Certainly one of the most tantalizing and least digestible of Shakespeare’s plays, Titus Andronicus (1594) has often generated a kind of discomfort for the bardolaters who have at best regarded the tragedy with spasmodic interest and often with embarrassment. Repeatedly staged and appreciated by theatregoers in Shakespeare’s time, in the centuries that followed Titus came to be progressively disregarded until it was almost entirely forgotten. While Renaissance audiences showed great interest in the tragedy, being well used to violence and blood – it was a time in which large crowds were drawn to public places as spectators at savage punishments – the following centuries did not record a significant number of performances of the tragedy and Titus had been almost completely forgotten by the nineteenth century.
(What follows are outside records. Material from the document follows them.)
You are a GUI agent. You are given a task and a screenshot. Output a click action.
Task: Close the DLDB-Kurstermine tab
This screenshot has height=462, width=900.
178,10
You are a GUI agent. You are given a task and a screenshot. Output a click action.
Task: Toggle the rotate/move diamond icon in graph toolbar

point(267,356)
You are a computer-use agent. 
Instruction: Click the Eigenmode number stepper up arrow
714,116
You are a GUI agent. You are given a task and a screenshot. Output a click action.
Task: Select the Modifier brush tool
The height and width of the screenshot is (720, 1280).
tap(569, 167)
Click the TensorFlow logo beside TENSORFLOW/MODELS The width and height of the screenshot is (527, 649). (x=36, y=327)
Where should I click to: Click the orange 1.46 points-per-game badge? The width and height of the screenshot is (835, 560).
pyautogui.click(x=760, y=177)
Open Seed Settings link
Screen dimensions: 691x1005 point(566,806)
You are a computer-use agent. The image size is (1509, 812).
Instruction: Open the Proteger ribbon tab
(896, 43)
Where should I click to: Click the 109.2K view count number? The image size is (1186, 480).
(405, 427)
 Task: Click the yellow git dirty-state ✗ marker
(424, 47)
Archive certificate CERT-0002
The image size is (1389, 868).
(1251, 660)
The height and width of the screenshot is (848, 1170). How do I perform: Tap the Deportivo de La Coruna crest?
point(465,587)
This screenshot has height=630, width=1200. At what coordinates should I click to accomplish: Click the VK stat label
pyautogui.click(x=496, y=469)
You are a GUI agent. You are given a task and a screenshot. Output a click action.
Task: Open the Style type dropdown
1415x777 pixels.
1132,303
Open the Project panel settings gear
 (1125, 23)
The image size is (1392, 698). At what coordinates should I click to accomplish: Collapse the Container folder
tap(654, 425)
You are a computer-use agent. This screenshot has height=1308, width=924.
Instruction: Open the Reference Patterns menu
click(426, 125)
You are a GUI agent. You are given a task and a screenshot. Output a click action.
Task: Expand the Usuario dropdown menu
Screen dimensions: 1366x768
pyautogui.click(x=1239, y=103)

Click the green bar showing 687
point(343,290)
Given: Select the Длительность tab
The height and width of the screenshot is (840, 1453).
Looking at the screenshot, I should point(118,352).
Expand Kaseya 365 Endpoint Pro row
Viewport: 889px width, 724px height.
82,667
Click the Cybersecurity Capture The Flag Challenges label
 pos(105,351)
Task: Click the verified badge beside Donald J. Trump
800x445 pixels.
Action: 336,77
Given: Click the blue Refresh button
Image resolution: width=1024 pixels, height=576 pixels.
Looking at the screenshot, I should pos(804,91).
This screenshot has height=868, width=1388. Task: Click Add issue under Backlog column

Thus, the play was ignored for about 350 years and scholarly works before 1920 went so far as to question Shakespeare’s authorship of the tragedy.2 Critical interest did not return until the 1940s, and a more decisive wave of interest followed in the next decade with Brook’s 1955 staging which caused a significant revival of interest in Shakespeare’s blood-curdling tragedy. Brook’s version toured Europe and when Jan Kott saw it on the Polish stage, he wrote an enthusiastic review praising Brook’s direction and outlining the possible reasons for Titus’s renewed appeal to contemporary audiences.